Thanks so much for your excellent detailed report! Needless to say -- but I'll say it anyway -- I'm always thrilled when someone says they enjoyed my tour. :-)
I basically arranged it geographically. But I've never thought of it as set in stone, so people are free to arrange it any way that suits them. I do think it helps if you do the tour with at least one other person so you can share everything. Otherwise, as you found out, you end up stuffed to the proverbial gills! lol
Glad you had a great weekend in NYC and that you got home safely. Come back soon! :-)
-tuna salad with sliced egg sandwich or Slow Roasted Pork sandwich at Bouchon Bakery (Time Warner Center)?
-or pull pork sandwich at Gramercy Tavern (Bar)?
-or Pork Buns or Banh Mi at Momofuku Ssam Bar (as suggested by kathryn)?

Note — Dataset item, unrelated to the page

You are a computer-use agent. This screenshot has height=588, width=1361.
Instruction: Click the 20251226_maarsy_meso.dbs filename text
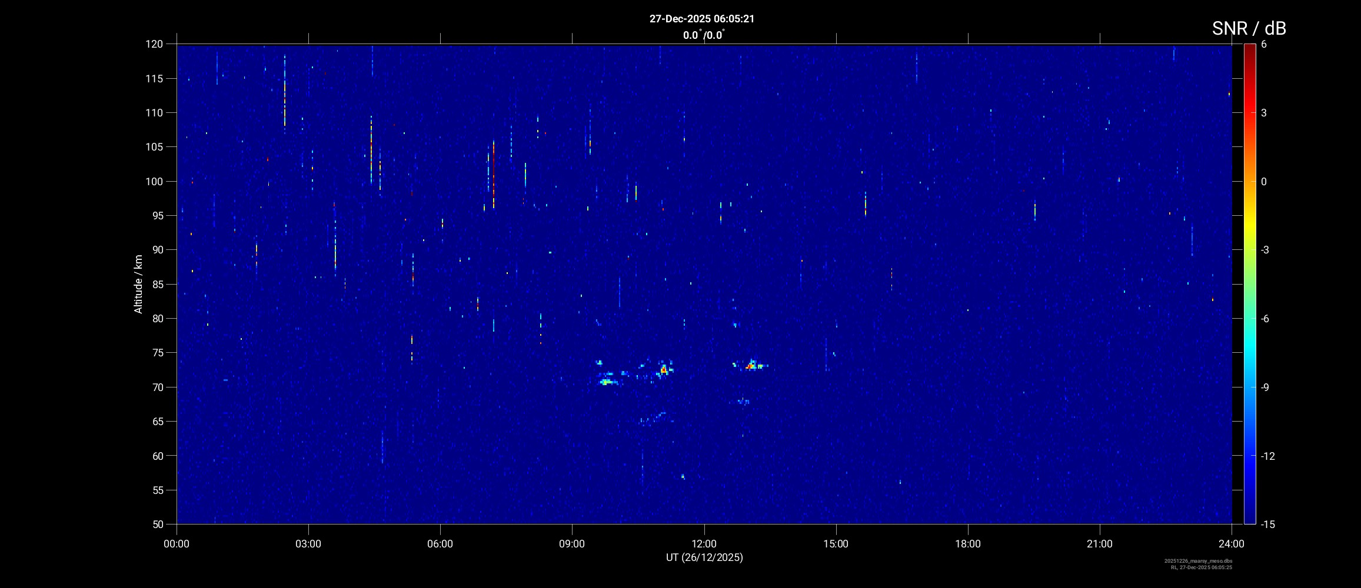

- or Porchetta sandwich at Centovini?
- or a quick bit of ham and fried egg sandwich with gorganzola cheese at wichcraft?
- last but not least, ice-cream sandwich at Otto?
Tartine of Slow Roasted Pork on Pain de Campagne spiced pulled pork shoulder, whole grain mustard, braised red cabbage and shaved Fuji apple
Sorry for the confusion! The "Tartine of Slow Roasted Pork on Pain de Campagne spiced pulled pork shoulder, whole grain mustard, braised red cabbage and shaved Fuji apple" was the description of the pork sandwich that I had at Bouchon Bakery. I didn't remember exactly what kind of pork was in the my sandwich, so I looked it up on the internet. Now the description really triggers my craving for that sandwich!
Whenever I am in the mood for a sandwich (or burger) I head to Bar 89,89 Mercer Street in SoHo. I haven't tried any of the pork sandwiches, but the Country Cousin, Tuna, BLT and Grilled Cheese are great. So are the appetizers! Affordable, except for the drinks, which are large and potent!